AIM OF THE TASK
Reproduce exactly the lines from the one containing "This screenshot has height=600, width=630." through the last line of the records below, both included. Leave out any pictures.

Stored data

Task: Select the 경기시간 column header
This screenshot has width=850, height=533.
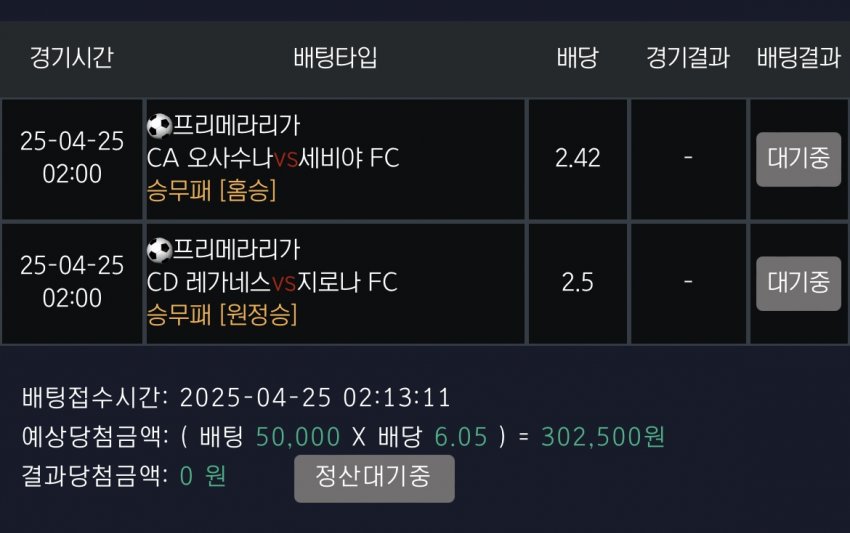Action: 71,57
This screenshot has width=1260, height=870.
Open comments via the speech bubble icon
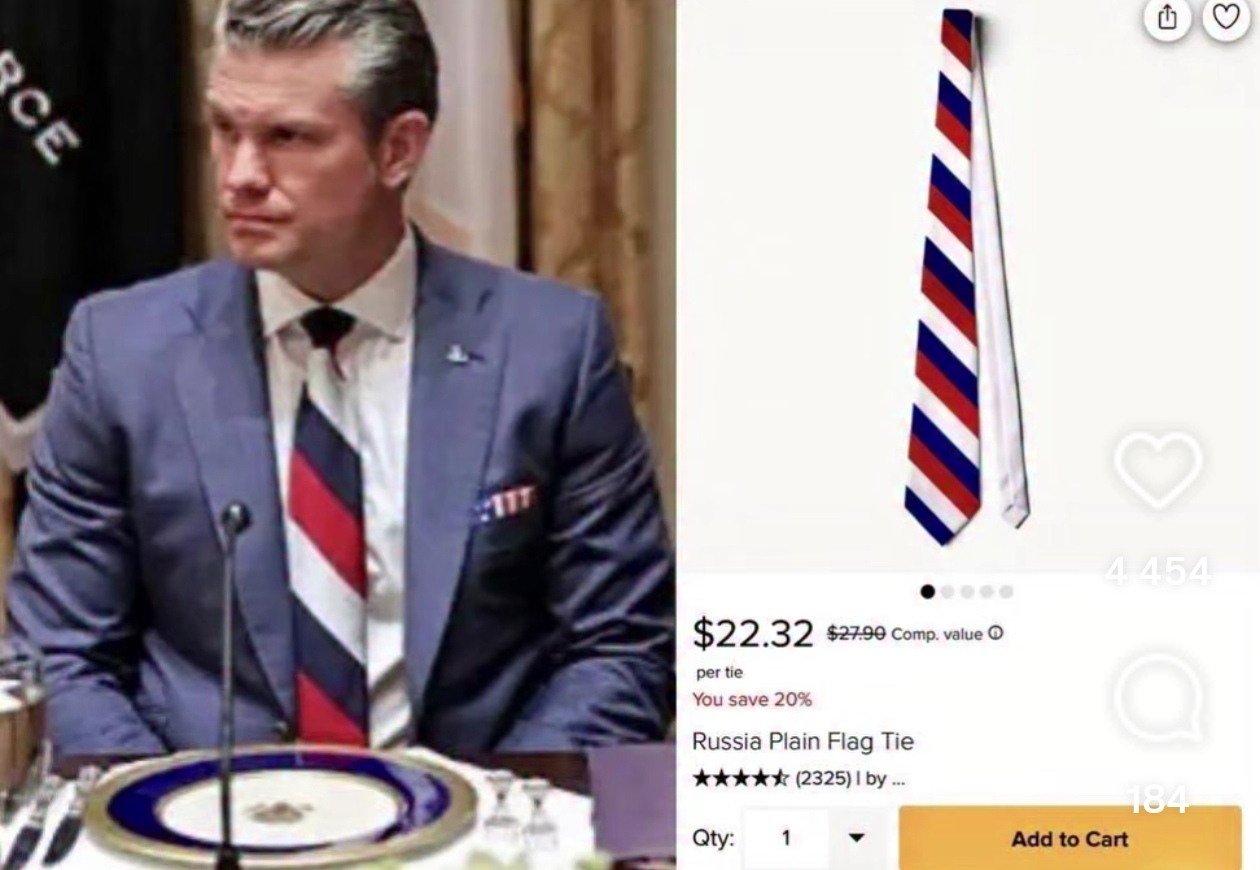click(x=1159, y=698)
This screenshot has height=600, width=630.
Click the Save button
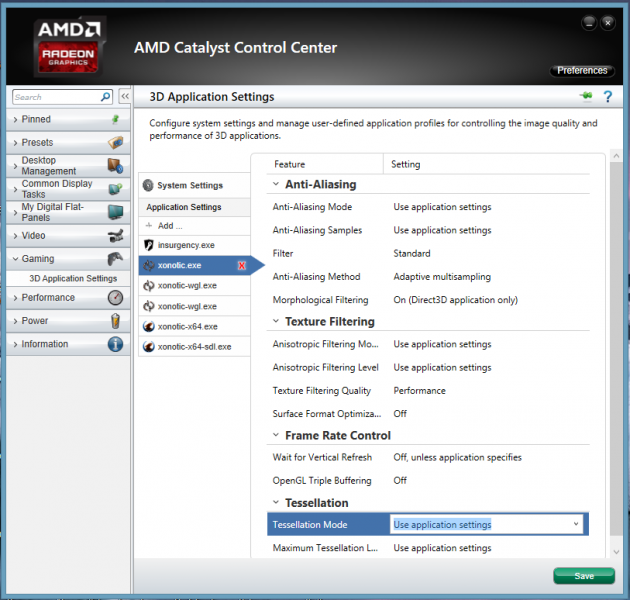pyautogui.click(x=584, y=576)
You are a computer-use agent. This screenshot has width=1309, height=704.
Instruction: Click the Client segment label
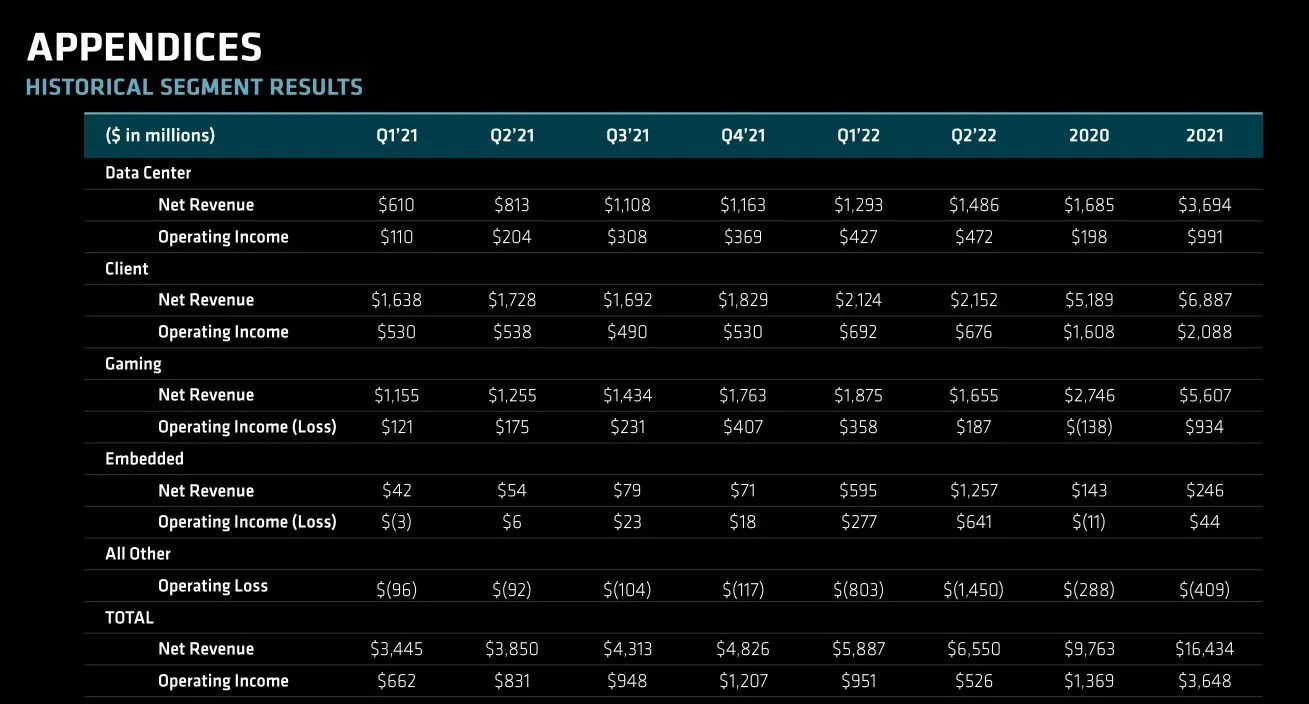tap(127, 268)
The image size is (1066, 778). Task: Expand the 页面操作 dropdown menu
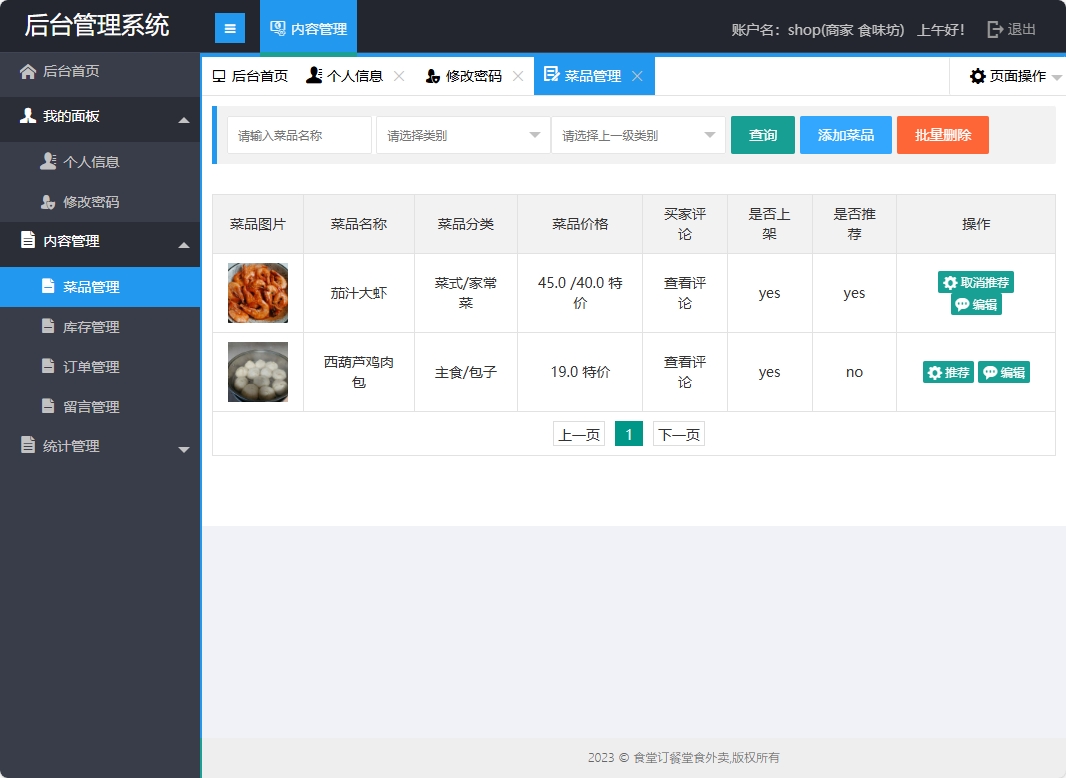pyautogui.click(x=1008, y=75)
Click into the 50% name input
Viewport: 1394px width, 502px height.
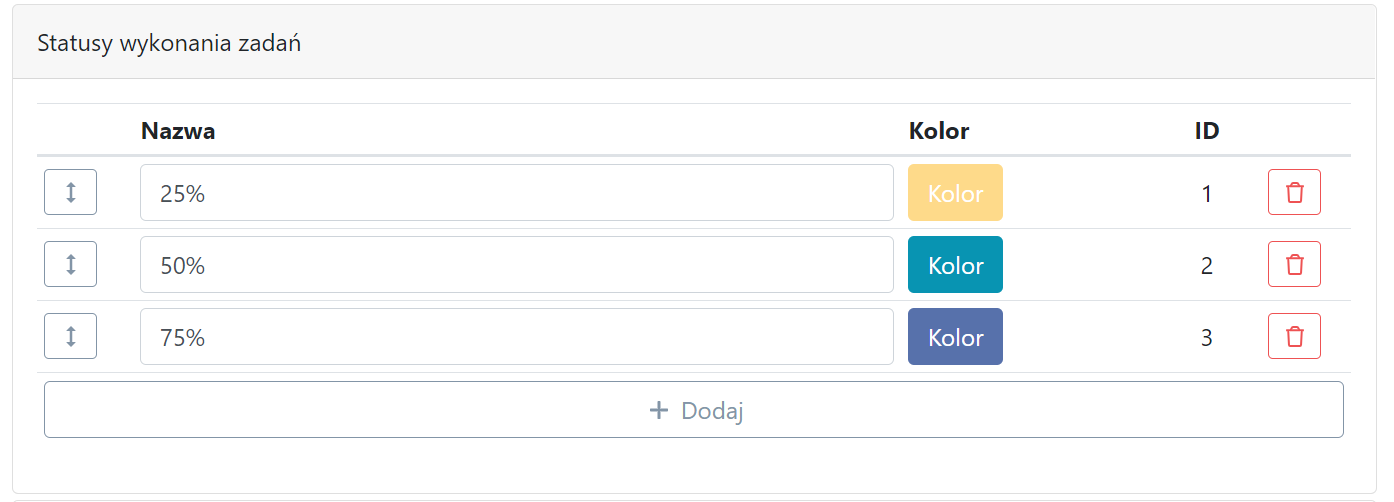click(517, 265)
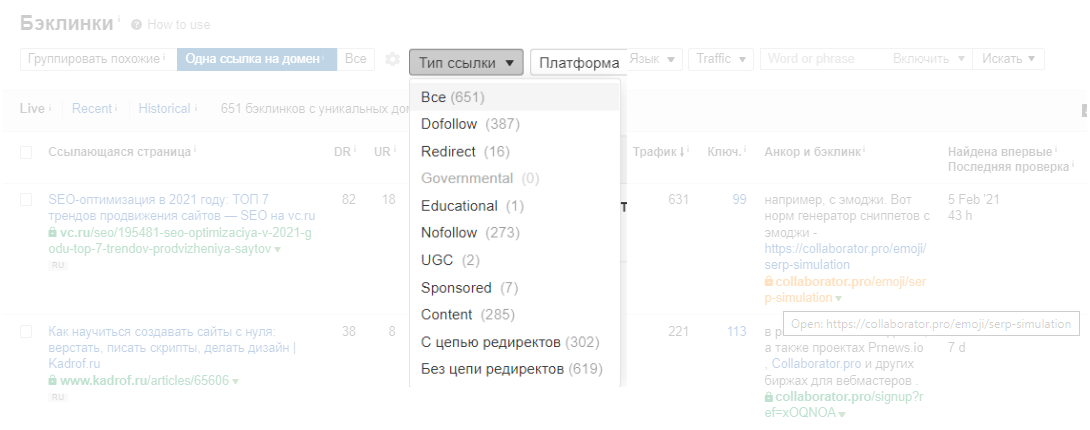Collapse the Тип ссылки dropdown
Screen dimensions: 1090x430
[x=466, y=62]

RESULT
This screenshot has height=600, width=630.
Click the Save button
pyautogui.click(x=584, y=576)
You are a computer-use agent. This screenshot has width=1309, height=704.
Instruction: Click the Client segment label
tap(127, 268)
The image size is (1066, 778). Task: Expand the 页面操作 dropdown menu
pyautogui.click(x=1008, y=75)
Click into the 50% name input
Viewport: 1394px width, 502px height.
click(517, 265)
Collapse the Тип ссылки dropdown
Screen dimensions: 1090x430
[x=466, y=62]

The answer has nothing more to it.